[flang-commits] [flang] [flang][cuda] Add fir.cuda_allocate operation (PR #88586)

via flang-commits flang-commits at lists.llvm.org
Fri Apr 12 15:40:42 PDT 2024


llvmbot wrote:


<!--LLVM PR SUMMARY COMMENT-->

@llvm/pr-subscribers-flang-fir-hlfir

Author: Valentin Clement (バレンタイン クレメン) (clementval)

<details>
<summary>Changes</summary>

Allocatable with cuda device attribute have special semantic for the allocate statement. In flang the allocate statement is lowered to a sequence of runtime call initializing the descriptor and then allocating the descriptor data.
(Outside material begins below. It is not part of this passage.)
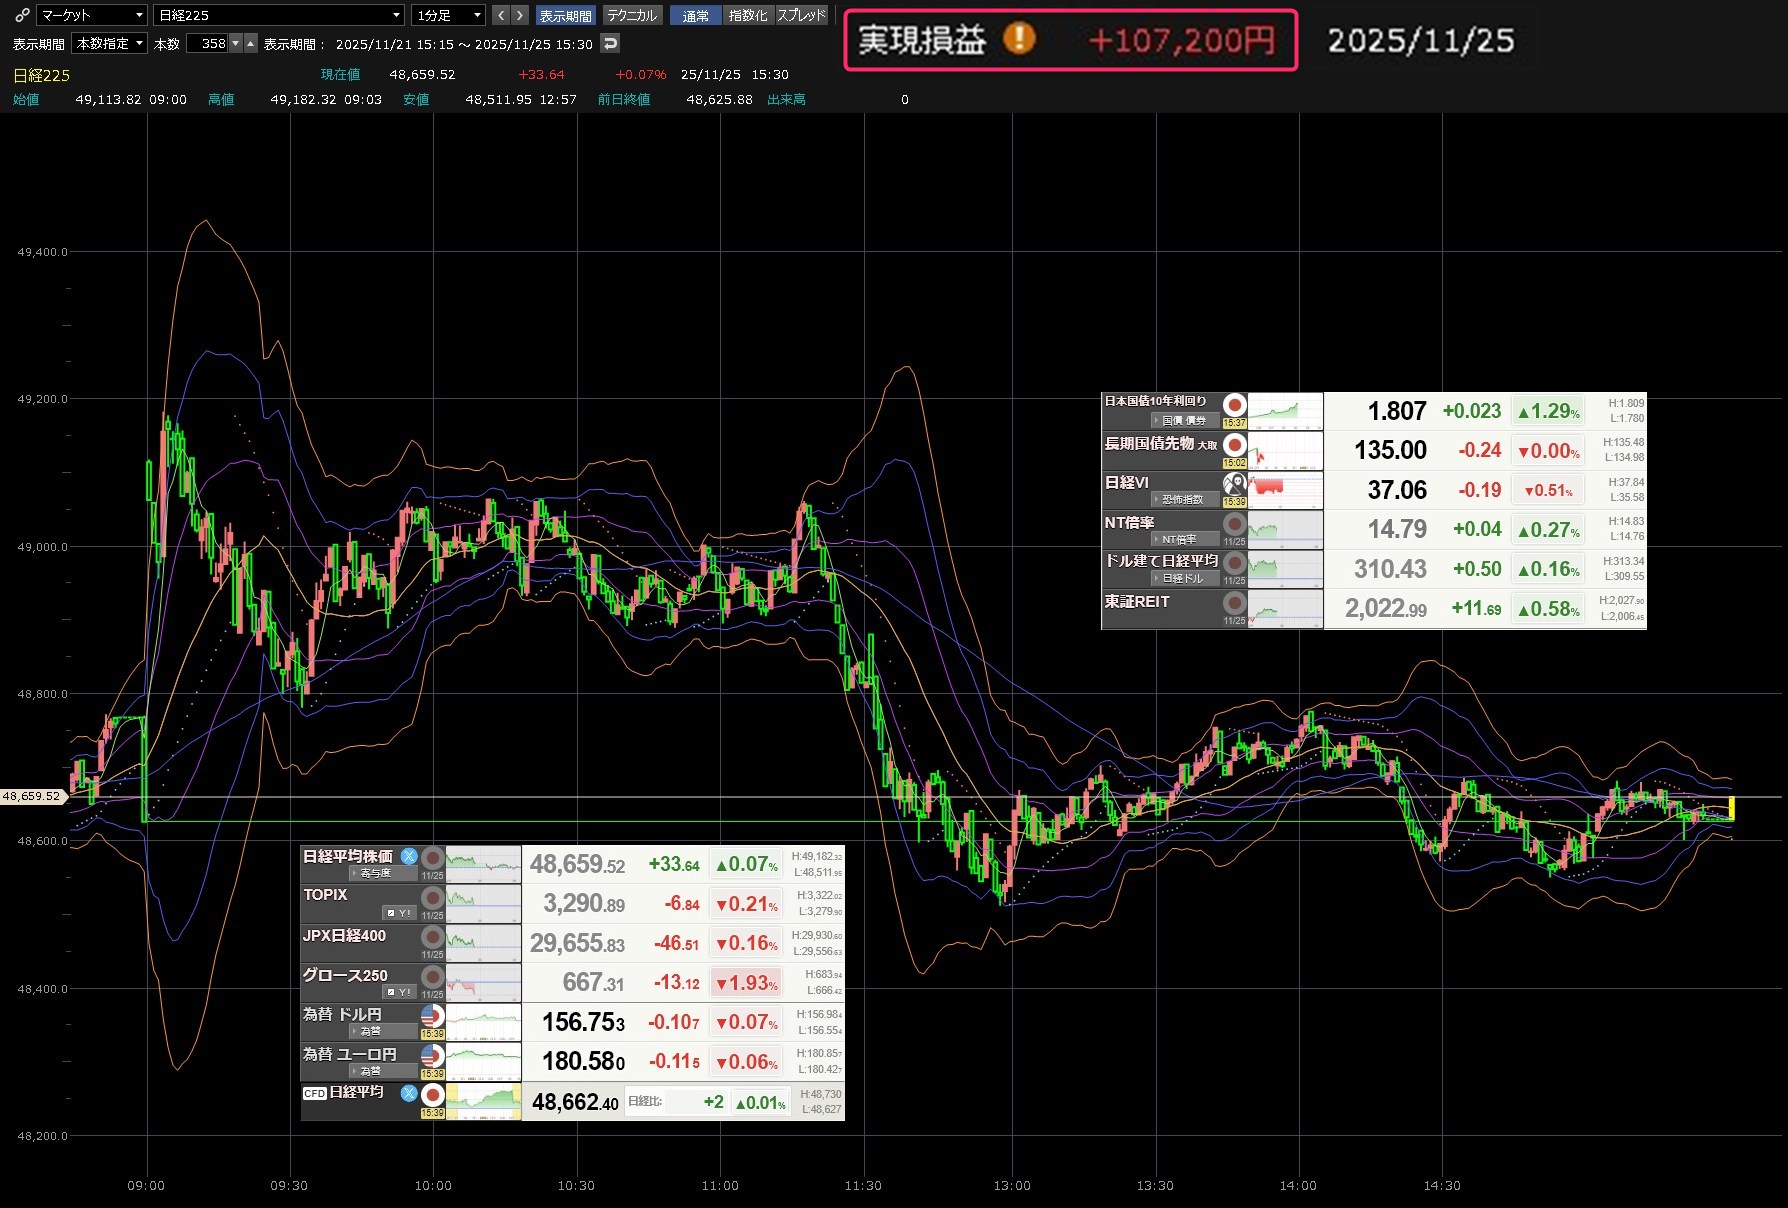Screen dimensions: 1788x1208
Task: Click the grim reaper icon for 日経VI
Action: point(1235,484)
This new operation will replace the last runtime call and abstract all the device memory allocation needed. 
The lowering patch will follow. 

---
Full diff: https://github.com/llvm/llvm-project/pull/88586.diff


5 Files Affected:

- (modified) flang/include/flang/Optimizer/Dialect/FIROps.td (+31) 
- (modified) flang/include/flang/Optimizer/Dialect/FIRTypes.td (+1) 
- (modified) flang/lib/Optimizer/Dialect/FIROps.cpp (+19) 
- (added) flang/test/Fir/cuf-invalid.fir (+50) 
- (added) flang/test/Fir/cuf.mlir (+70)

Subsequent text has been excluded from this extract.